* [Metin]
******************************
Malzeme yorgunluğu malzemenin maruz kaldığı statik gerilimle orantılıdır. Misal günümüz inşaatlarında bir beton kolonun birim alan başına taşıdığı yük X miktar olsun. Bu her geçen yıl belirli bir yüzde azalır her depremde de ekstradan biraz azalma olur. Diyelim ki ilk döküldüğünde 100 birim taşıma kapasitesi olsun ve her sene %3-5 dayanımı azalsın ve bu beton kolonun kırılma eşiği de 50 olsun. Bundan sonrası kolay bir hesaptır. Oturur hesaplarsınız şu kadar yıl sonra bu bina kırılma eşiğine kadar varan bir malzeme yorgunluğu yaşar ve bundan sonra en küçük bir yük değişiminde kırılma gerçekleşecek diyebilirsiniz.
İşte bu nedenle ülkemizde her yıl şuralarda buralarda bazı binalar kendilerinden yıkılır. Bunlar hem malzeme kalitesi ve miktarındaki eksiklikler nedeniyle dayanımlarının yetersiz olmasıyla olur ama esas olarak geçen yıllar içerisinde dayanımlarının kırılma eşiğini aşmasıyla olur.
Bir başka örnek verirsek Amerikan arabaları çoğu zaman 2-2 5 ton çeker İngiliz ve Alman arabaları ise çoğu zaman 1 5 -1 7 ton civarında çeker Japon arabaları ve bizim için üretilmiş uyduruk arabalar ise çoğu zaman 0 9-1 ton civarında çeker.
Ancak bilmek gerekir ki bu arabalar birbirine yakın segmentte olduğu halde neden ağırlıkları böyle farklıdır? En önemli sebep Amerikalı mühendislerin tasarladıkları araçlarda saç kalınlığını malzeme kalınlığını daha yüksek hesaplamalarıdır. Doğal olarak hemen aynı boyutlarda Amerikan arabaları çok daha ağırdır. Bu ağırlığı taşımak için daha yüksek beygir güçlü ve hacimli motorlar taşırlar bu motorları harekete geçirmek için doğal olarak daha yüksek kapasiteli aküler taşırlar. Bu bir zincirleme reaksiyondur. Herşeye karşın Amerikan arabaları antikalaşabilir çünkü kalınlığına kıyasla malzemeler daha az yüke maruz kalır. Örneğin bir Harley-Davidson antika olabilir bir BMW motor antika olabilir ama yüksek performanslı bir Yamaha R1 asla antika olamaz. Çünkü olabildiğince hafif tutmak için en az malzemeden en çok performans istenmiştir. Gofret kadar hafif bir motor blokundan 16bin devre kadar çıkan ani ve patlayıcı devirlenmeler yüksek basınç oranları istenir. Oysa eski bir Harley Davidson 1700 küsur hacimden en çok 2100 devir ve 80 küsur beygir üretir. Malzeme yorumlamaz ve yaşlanması hayli geç olur.
******************************
* [Sağlanan veriler]
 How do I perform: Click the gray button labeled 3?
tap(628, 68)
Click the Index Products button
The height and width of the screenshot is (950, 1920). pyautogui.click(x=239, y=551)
******************************
* [Yazılı görev 1]
Malzeme yorgunluğu metnine göre Amerikan arabalarının aynı boyuttaki diğer arabalardan daha ağır olmasının en önemli sebebi nedir?
* [Yazılı görev 2]
Malzeme yorgunluğu metninde "Malzeme yorgunluğu malzemenin" ifadesiyle başlayıp "eşiğini aşmasıyla olur." ifadesiyle biten bölümü hiçbir değişiklik yapmadan çoğaltın.
* [Yazılı görev 3]
Malzeme yorgunluğu metnini bıraktığı yerden alıp devam ettirin.

* [Alıştırma sonucu 1]
Amerikalı mühendislerin tasarladıkları araçlarda saç ve malzeme kalınlığını daha yüksek hesaplamaları.

* [Alıştırma sonucu 2]
Malzeme yorgunluğu malzemenin maruz kaldığı statik gerilimle orantılıdır. Misal günümüz inşaatlarında bir beton kolonun birim alan başına taşıdığı yük X miktar olsun. Bu her geçen yıl belirli bir yüzde azalır her depremde de ekstradan biraz azalma olur. Diyelim ki ilk döküldüğünde 100 birim taşıma kapasitesi olsun ve her sene %3-5 dayanımı azalsın ve bu beton kolonun kırılma eşiği de 50 olsun. Bundan sonrası kolay bir hesaptır. Oturur hesaplarsınız şu kadar yıl sonra bu bina kırılma eşiğine kadar varan bir malzeme yorgunluğu yaşar ve bundan sonra en küçük bir yük değişiminde kırılma gerçekleşecek diyebilirsiniz.
İşte bu nedenle ülkemizde her yıl şuralarda buralarda bazı binalar kendilerinden yıkılır. Bunlar hem malzeme kalitesi ve miktarındaki eksiklikler nedeniyle dayanımlarının yetersiz olmasıyla olur ama esas olarak geçen yıllar içerisinde dayanımlarının kırılma eşiğini aşmasıyla olur.

* [Alıştırma sonucu 3]
Mimariden örnek verirsek tarihe geçmesi istenen binalarda taşınması gereken statik gerileme kıyasla çok daha fazla malzeme kullanılır. Arzu ederseniz tarihi camiler katedrallere bir gidin o fil ayaklarının büyüklüğünü bir görün. Ayasofyanın da Sultan Ahmet'in de taşıyıcı sistemi üzerindeki ağırlığa göre son derece fazla tutulmuştur. Mimar bunu malzeme yorgunluğunun yüzyıllar içerisinde taşıma kapasinde yaratacağı azalmayı karşılamak için böyle yapmıştır. Ancak modern tekniklerle inşa edilmiş binaların hiçbirisinin ömrü yüz yılı aşamaz. Çünkü taşıyıcı kolonlar en çok o kadar yıl dayanacak kadar kalın tutulmuştur.
Eski araçlarda cihazlarda bu nedenle başlangıçta insan gücüyle kırılamaz derecede sağlam elemanlar eskiyince galeta haline gelir.
İşte UH-1'lerde ve buna benzer eski araçlarda yaşanan en büyük sorun budur. İstediğiniz kadar ömür uzatma projeleri uygulayın cilalayın boyayın yeterli olmaz.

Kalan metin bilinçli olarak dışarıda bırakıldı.